春秋左傳事類始末亡国三十二(自ら亡ぶ一・呉の滅ぼす二・斉の滅ぼす五・五諸侯共に滅ぼす二・蔡楚の滅ぼす十・魯衛狄莒)(亡國三十二)

『春秋』経文および左伝に記された諸侯国の滅亡事件を、魯莊公十年(前684年)の斉による譚の滅亡から魯定公十五年(前495年)の楚による胡の滅亡まで年代順に列挙する。楚・斉・晋・呉などの強国による周辺小国の併呑が続いた過程を示し、経文31年ぶんに左伝のみに見える16国ぶんの滅亡が補足として付される。

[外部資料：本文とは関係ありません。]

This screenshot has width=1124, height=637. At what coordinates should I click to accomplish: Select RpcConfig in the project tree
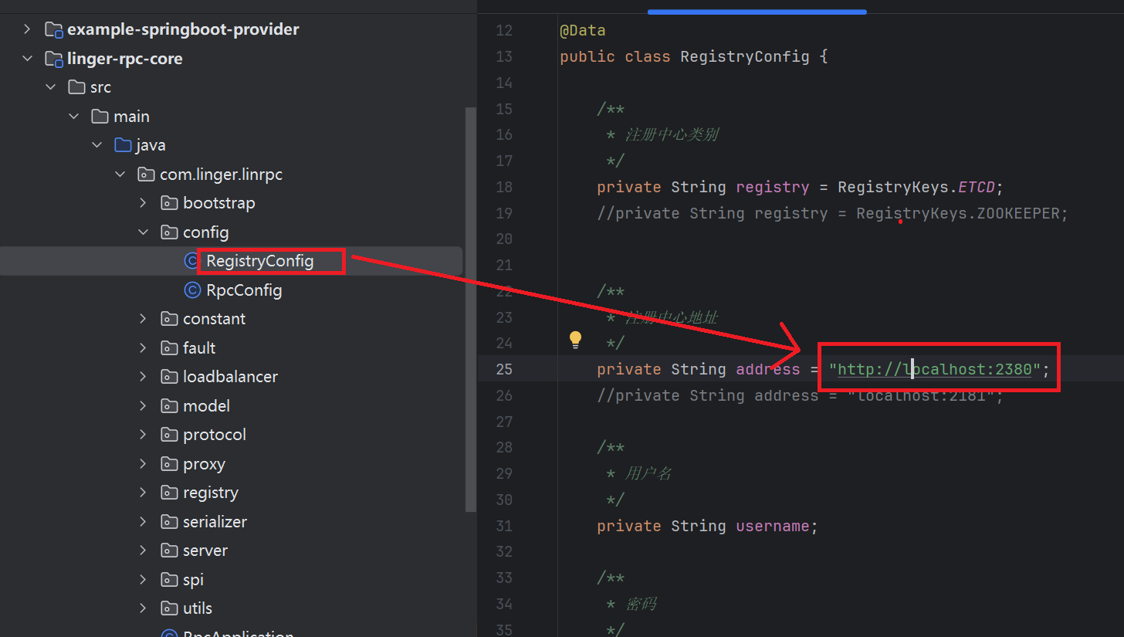244,290
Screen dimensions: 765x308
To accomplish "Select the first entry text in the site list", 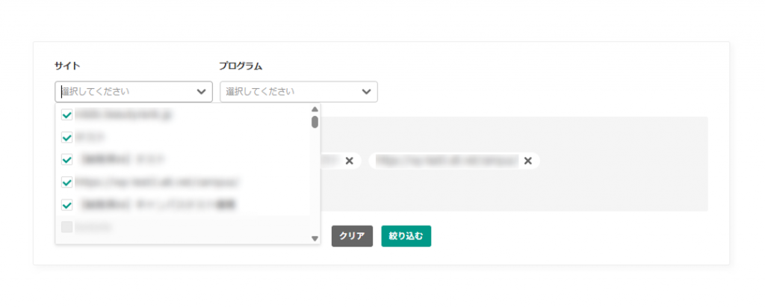I will pos(119,115).
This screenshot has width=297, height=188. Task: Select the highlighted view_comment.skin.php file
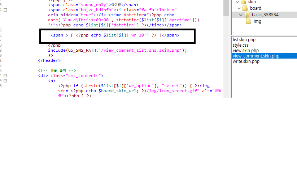(256, 56)
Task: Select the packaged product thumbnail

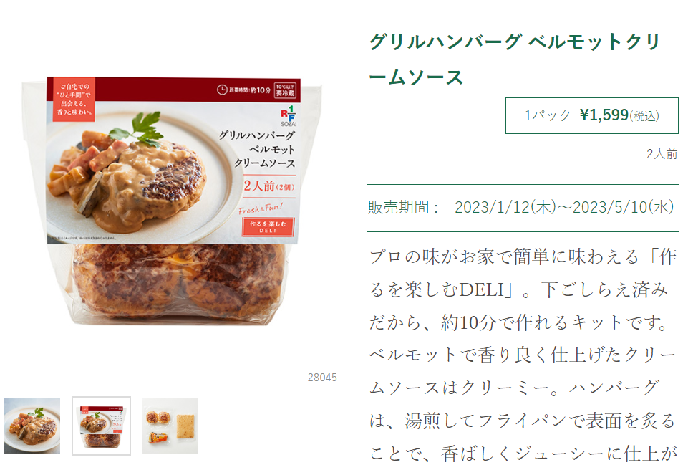Action: (101, 426)
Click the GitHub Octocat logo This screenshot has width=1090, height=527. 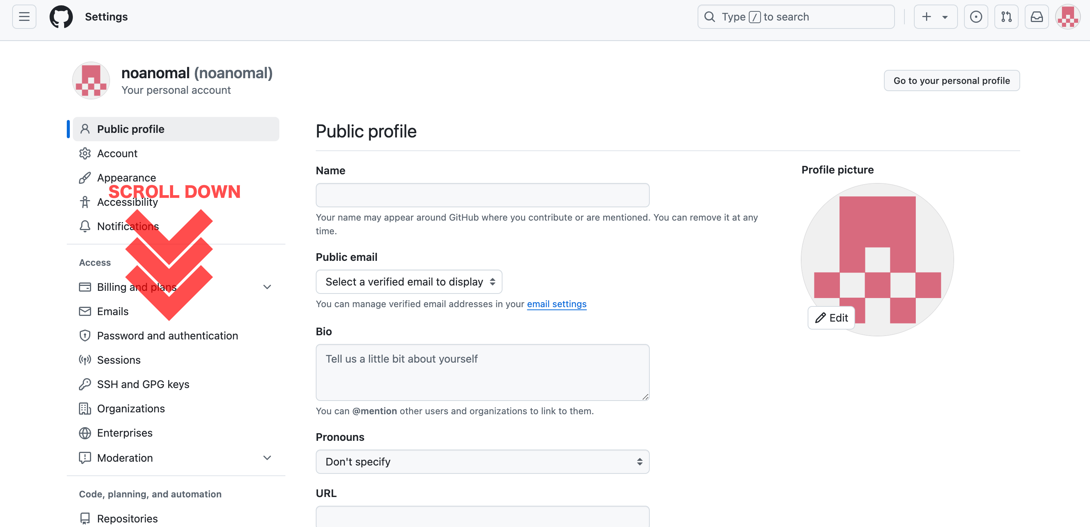coord(61,17)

史論はない。

年表(30件)
  • 原題の注記によれば、32件の内訳は、自壊(亡)1件、呉による滅亡2件、斉による滅亡5件(うち諸侯合同2件、蔡1件を含む)、楚による滅亡10件(魯・衛・狄・莒による滅亡を含む)、鄭による滅亡1件、晋による滅亡3件など。

魯莊公十年(前684年)

  • 斉が譚を滅ぼした。

魯莊公十三年(前681年)

  • 斉が遂を滅ぼした。

魯僖公五年(前655年)

  • 楚が弦を滅ぼした。

魯僖公十年(前650年)

  • 狄が温を滅ぼした。

魯僖公十二年(前648年)

  • 楚が黄を滅ぼした。

魯僖公十七年(前643年)

  • 項が滅ぼされた。

魯僖公十九年(前641年)

  • 梁が自滅した。

魯僖公二十五年(前635年)

  • 衛が邢を滅ぼした。

魯僖公二十六年(前634年)

  • 楚が夔を滅ぼした。

魯文公四年(前623年)

  • 楚が江を滅ぼした。

魯文公五年(前622年)

  • 楚が六を滅ぼした。

魯文公十六年(前611年)

  • 楚人・秦人・巴人が庸を滅ぼした。

魯宣公八年(前601年)

  • 楚が舒蓼を滅ぼした。

魯宣公十二年(前597年)

  • 楚が蕭を滅ぼした。

魯宣公十五年(前594年)

  • 晋が潞を滅ぼした。

魯宣公十六年(前593年)

  • 晋が赤狄の甲氏・留吁を滅ぼした。

魯成公十七年(前574年)

  • 楚が舒庸を滅ぼした。

魯襄公六年(前567年)

  • 莒が鄫を滅ぼした。同年十二月、斉が萊を滅ぼした。

魯襄公十年(前563年)

  • 諸侯連合が偪陽を滅ぼした。

魯襄公二十五年(前548年)

  • 楚が舒鳩を滅ぼした。

魯昭公四年(前538年)

  • 楚が賴を滅ぼした。

魯昭公八年(前534年)

  • 楚が陳を滅ぼした(13年後、陳は再び封じられた)。

魯昭公十一年(前531年)

  • 楚が蔡を滅ぼした(13年後、蔡は再び封じられた)。

魯昭公十三年(前529年)

  • 呉が州來を滅ぼした。

魯昭公十七年(前525年)

  • 晋が陸渾戎を滅ぼした。

魯昭公二十四年(前518年)

  • 呉が巣を滅ぼした。

魯昭公三十年(前512年)

  • 呉が徐を滅ぼした。

魯定公四年(前506年)

  • 蔡が沈を滅ぼした。

魯定公六年(前504年)

  • 鄭が許を滅ぼした(哀公元年、許の男爵が経文に再び現れ、許は復興した)。

魯定公十四年(前496年)

  • 楚が頓を滅ぼした。

魯定公十五年(前495年)

  • 楚が胡を滅ぼした。

左氏による補足(経文に見えない、または「入」「取」と記されたもの)

  • 左伝にはこの他にも滅亡の事実が16国分記されているが、経文には見えないか、「滅」ではなく「入」「取」と記されるにとどまる。莊公十四年の楚による息の滅亡、十六年の鄧、閔公元年の晋による耿・霍・魏の滅亡、閔公二年の狄による衛(経文には「入」と記載)、僖公五年の晋による虢・虞の滅亡(虞公は「執」と記載)、三十三年の秦による滑(「入」と記載)、文公五年の楚による蓼、宣公九年の根牟接収(「取」)、成公六年の鄟接収、襄公十三年の邿接収、昭公十二年の晋による肥、定公五年の楚による唐、哀公八年の宋による曹(「入」と記載)が挙げられる。